| 8°C Belfast

India and US ‘muscled out’ Northern Ireland in race for virus PPE

An effort to secure supplies from China using contacts in the Irish Republic fell through.


Conor Murphy (NI Assembly)

Conor Murphy (NI Assembly)

Conor Murphy (NI Assembly)

Bidders from India and the US muscled out Northern Ireland in the global race to buy personal protective equipment, Stormont’s finance minster said.

An effort to secure supplies from China using contacts in the Irish Republic fell through.

Conor Murphy has been criticised by political opponents over his public pronouncements after he said a significant consignment was expected as part of a joint order with Dublin.

On Wednesday, a former Stormont health minister accused him of giving NHS staff tackling the coronavirus epidemic false hopes which were later dashed.

Irish supply lines quickly dried upConor Murphy

Mr Murphy said: “The US has come into the market.

“It has brought both its economic and political muscle into the market and attempted to secure significant supply lines from China to satisfy its own demands.

“India has come in with a much stronger economic and political muscle.”

Mr Murphy appeared before his Stormont scrutiny committee.

He added that he had been arranging to make payment to Ireland for the extra supplies when he learned the proposed deal had come “unstuck”.

Traditional Unionist Voice leader Jim Allister said: “Before you saw a single apron or mask, you were about to send the money to Dublin.”

Supplied entries:
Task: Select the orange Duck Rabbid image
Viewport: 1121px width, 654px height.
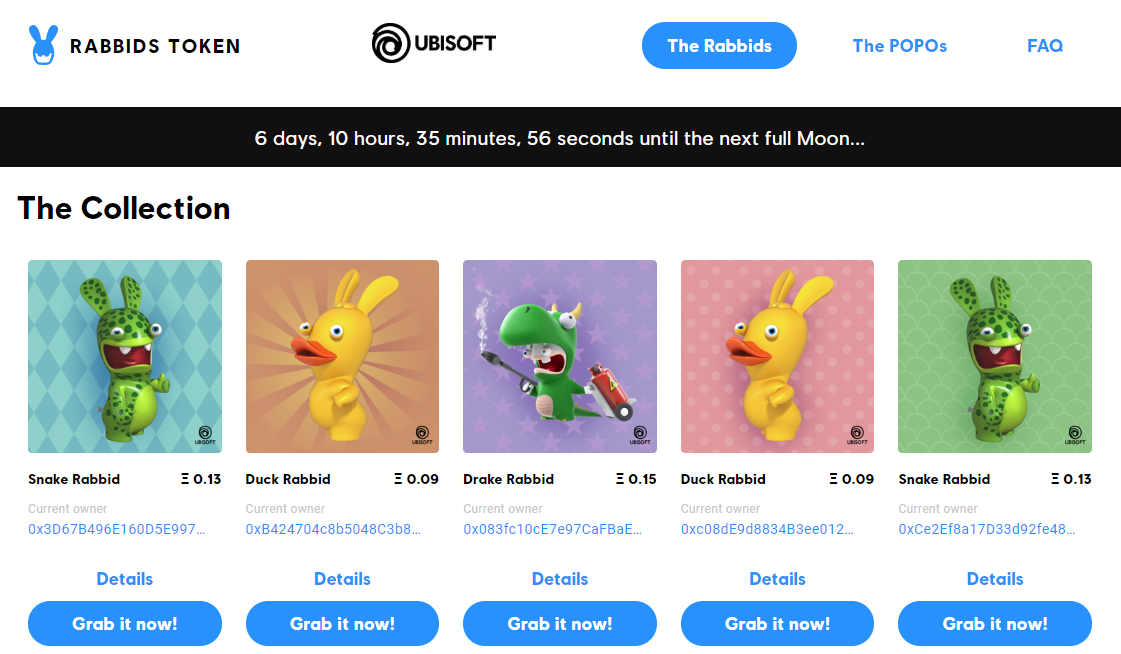Action: click(342, 357)
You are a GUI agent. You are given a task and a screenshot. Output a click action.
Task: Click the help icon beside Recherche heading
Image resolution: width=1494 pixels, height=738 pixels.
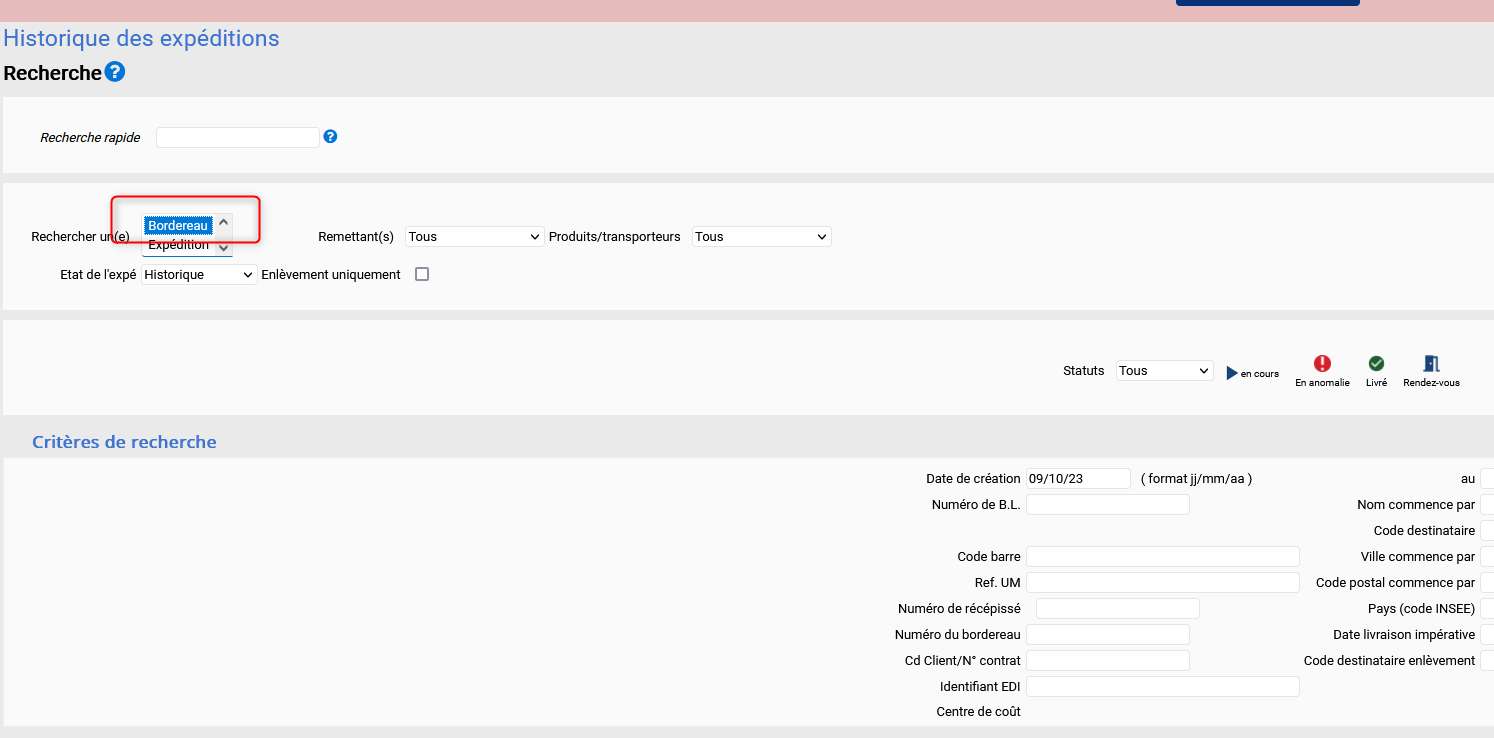[x=115, y=72]
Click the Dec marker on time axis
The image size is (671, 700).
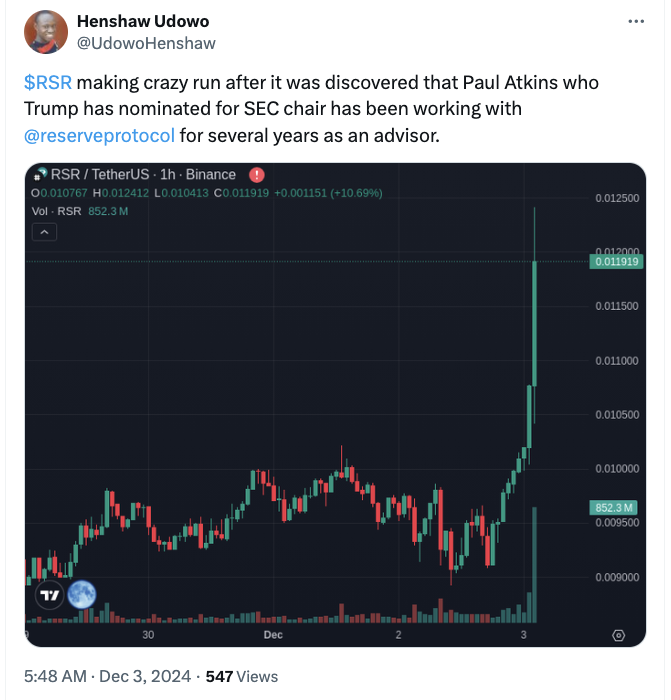[x=273, y=635]
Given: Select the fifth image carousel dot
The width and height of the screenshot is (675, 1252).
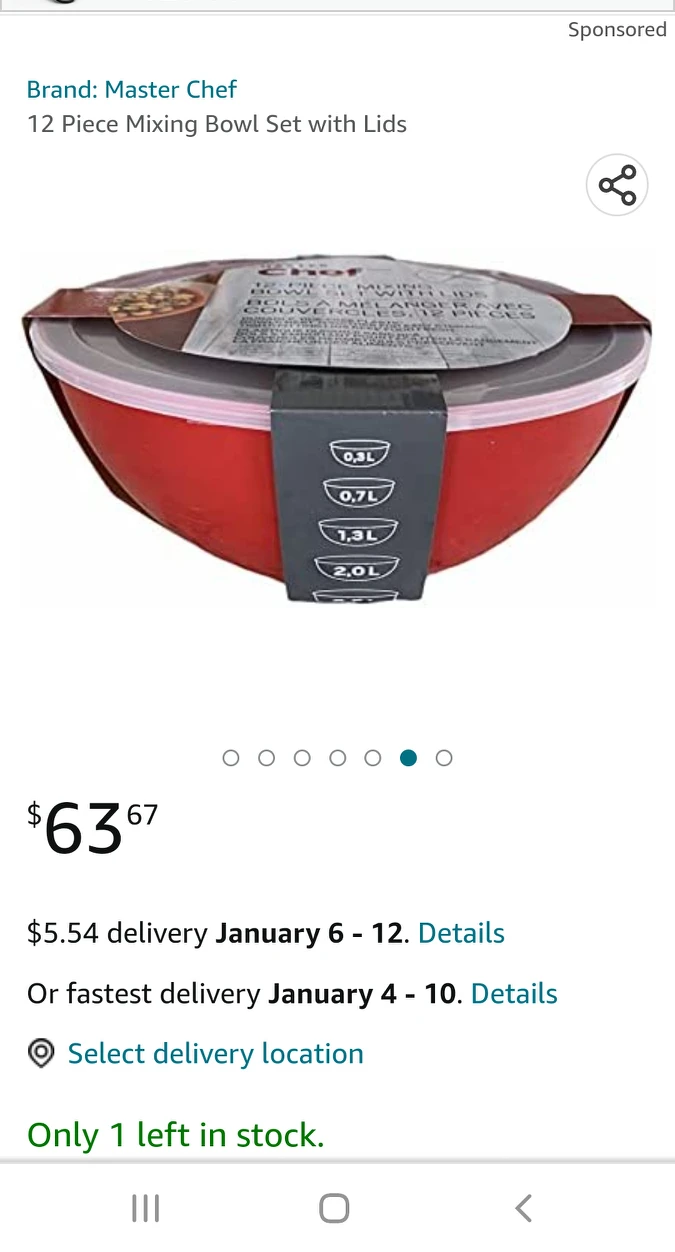Looking at the screenshot, I should click(373, 758).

What to do:
1: In the article on Northern Ireland's race for virus protective equipment, substitute "shipment" for "consignment" and give everything from "Bidders from India" down to "order with Dublin.".
2: Proceed with the article on Northern Ireland losing out in the race for virus protective equipment, starting after its last sentence.

Answers by task:
1:
Bidders from India and the US muscled out Northern Ireland in the global race to buy personal protective equipment, Stormont’s finance minster said.

An effort to secure supplies from China using contacts in the Irish Republic fell through.

Conor Murphy has been criticised by political opponents over his public pronouncements after he said a significant shipment was expected as part of a joint order with Dublin.

2:
Mr Murphy agreed, but said every country was having to move fast to confront the infection.

He said the Republic’s officials had a larger presence on the ground in China and were two or three weeks ahead of Northern Ireland in attempting to secure supplies.

He added Ireland had also arranged flights and the intention had been to add Northern Ireland’s requirements to the Republic’s through a joint order.

The minister admitted: “Irish supply lines quickly dried up.”

He had testy exchanges with DUP and UUP Assembly members.

His predecessor Jim Wells claimed: “You built up false hopes amongst the staff in the public and private sector which were dashed.”

Committee chairman and Ulster Unionist leader Steve Aiken asked the minister why he was not aware that the order would not be fulfilled.

The DUP’s Paul Frew sought email trails and other documentation to give the committee greater assurances.

Northern Ireland is in the process of receiving 5.5 million items of personal protective equipment – including goggles, aprons and masks – from Great Britain.